Make sure to have the depth estimator weights.

  1. Generate depth maps (should run for each subfolder in images/)

    • Using Depth Anything V2 (prefered):
      cd submodules/Depth-Anything-V2
      python run.py --encoder vitl --pred-only --grayscale --img-path [path_to_input_images_dir] --outdir [path_to_output_depth_dir]
    • Using DPT:
      cd submodules/DPT
      python run_monodepth.py -t dpt_large -i [path_to_input_images_dir] -o [path_to_output_depth_dir]
  2. Generate depth_params.json file from the depth maps created on step 1.

    this file will be used for the depth regularization for single chunk training. It needs to be generated for each chunk.

      cd ../../
      python preprocess/make_depth_scale.py --base_dir [path to colmap] --depths_dir [path to output depth dir]

Training steps

Make sure that you correctly set up repositories and environments

Slurm parameters

The beginning of each .slurm script must have the following parameters:

#!/bin/bash

#SBATCH --account=xyz@v100      # your slurm account (ex: xyz@v100)
#SBATCH --constraint=v100-32g   # the gpu you require (ex: v100-32g)
#SBATCH --ntasks=1              # number of process you require
#SBATCH --nodes=1               # number of nodes you require 
#SBATCH --gres=gpu:1            # number of gpus you require
#SBATCH --cpus-per-task=10      # number of cpus per task you require
#SBATCH --time=01:00:00         # maximal allocation time

Note that the slurm scripts have not been thouroughly tested.

Evaluations

We use a test.txt file that is read by the dataloader and splits into train/test sets when --eval is passed to the training scripts. This file should be present in sprase/0/ for each chunk and for the aligned "global colmap" (if applicable).

Single chunk

The single chunks we used for evaluation:

To run the evaluations on a chunk:

python train_single.py -s ${CHUNK_DIR} --model_path ${OUTPUT_DIR} -d depths --exposure_lr_init 0.0 --eval --skip_scale_big_gauss

# Windows: build/Release/GaussianHierarchyCreator 
submodules/gaussianhierarchy/build/GaussianHierarchyCreator ${OUTPUT_DIR}/point_cloud/iteration_30000/point_cloud.ply ${CHUNK_DIR}  ${OUTPUT_DIR} 

python train_post.py -s ${CHUNK_DIR} --model_path ${OUTPUT_DIR} --hierarchy ${OUTPUT_DIR}/hierarchy.hier --iterations 15000 --feature_lr 0.0005 --opacity_lr 0.01 --scaling_lr 0.001 --eval

python render_hierarchy.py -s ${CHUNK_DIR} --model_path ${OUTPUT_DIR} --hierarchy ${OUTPUT_DIR}/hierarchy.hier_opt --out_dir ${OUTPUT_DIR} --eval

Large scenes

Ensure that the test.txt is present in all sparse/0/ folders. preprocess/copy_file_to_chunks.py can help copying it to each chunk.
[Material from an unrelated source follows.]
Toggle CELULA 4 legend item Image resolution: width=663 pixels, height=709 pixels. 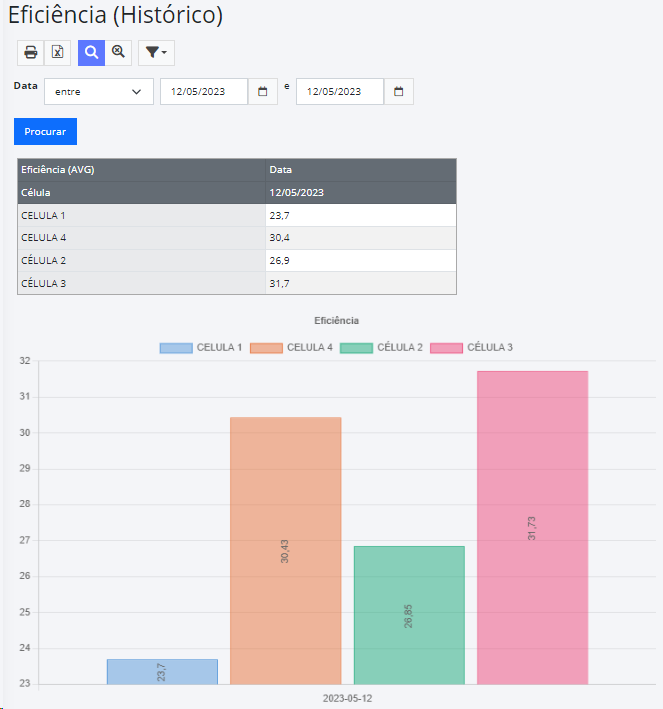tap(291, 347)
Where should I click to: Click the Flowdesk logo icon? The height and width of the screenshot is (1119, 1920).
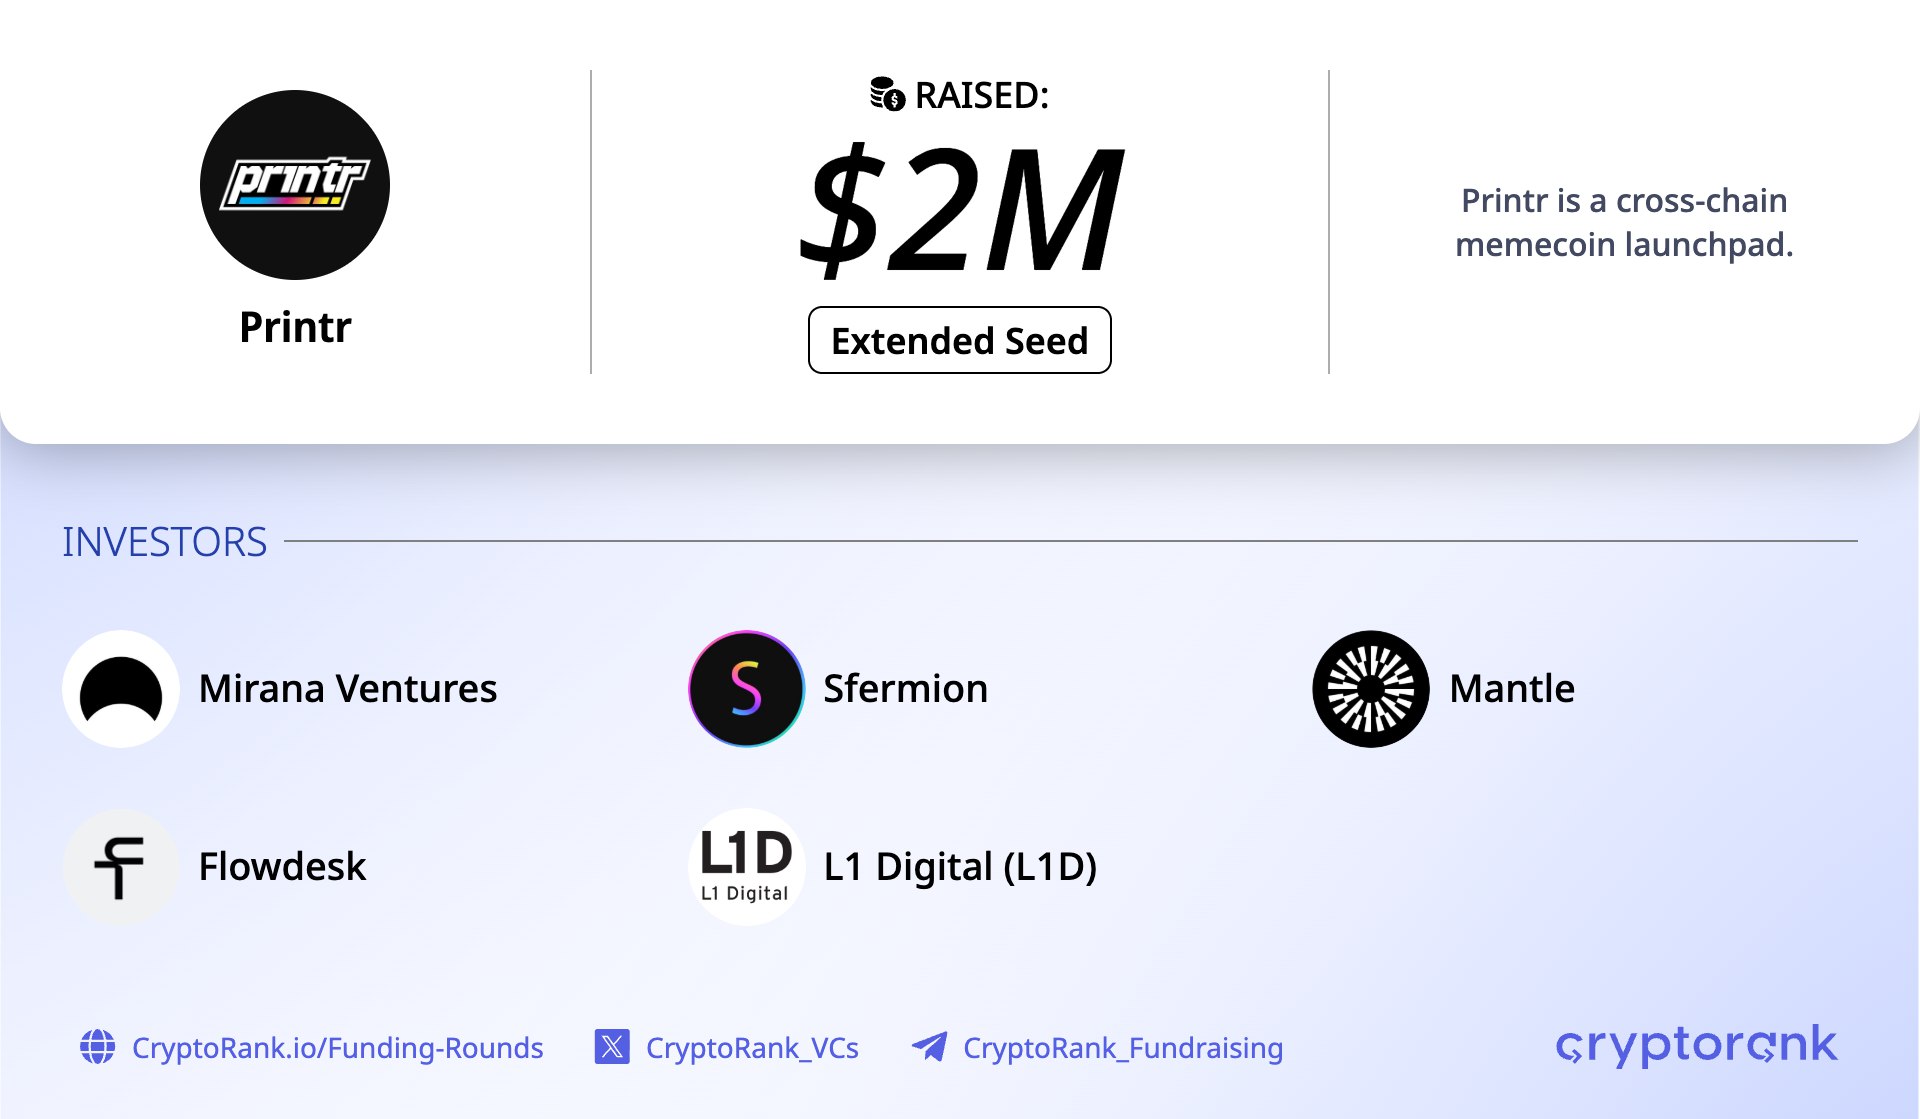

Then, the scene can be optimized with eval:

python scripts/full_train.py --project_dir ${DATASET_DIR} --extra_training_args '--exposure_lr_init 0.0 --eval'

The following renders the test set from the optimized hierarchy. Note that the current implementation loads the full hierarchy in GPU memory.

python render_hierarchy.py -s ${DATASET_DIR} --model_path ${DATASET_DIR}/output --hierarchy ${DATASET_DIR}/output/merged.hier --out_dir ${DATASET_DIR}/output/renders --eval --scaffold_file ${DATASET_DIR}/output/scaffold/point_cloud/iteration_30000

Exposure optimization

We generally disable exposure optimization for evaluations. If you want to use it, you can optimize exposure on the left half of the test image and evaluate on their right half. To achieve this, remove --exposure_lr_init 0.0 from the commands above and add --train_test_exp to all training scripts.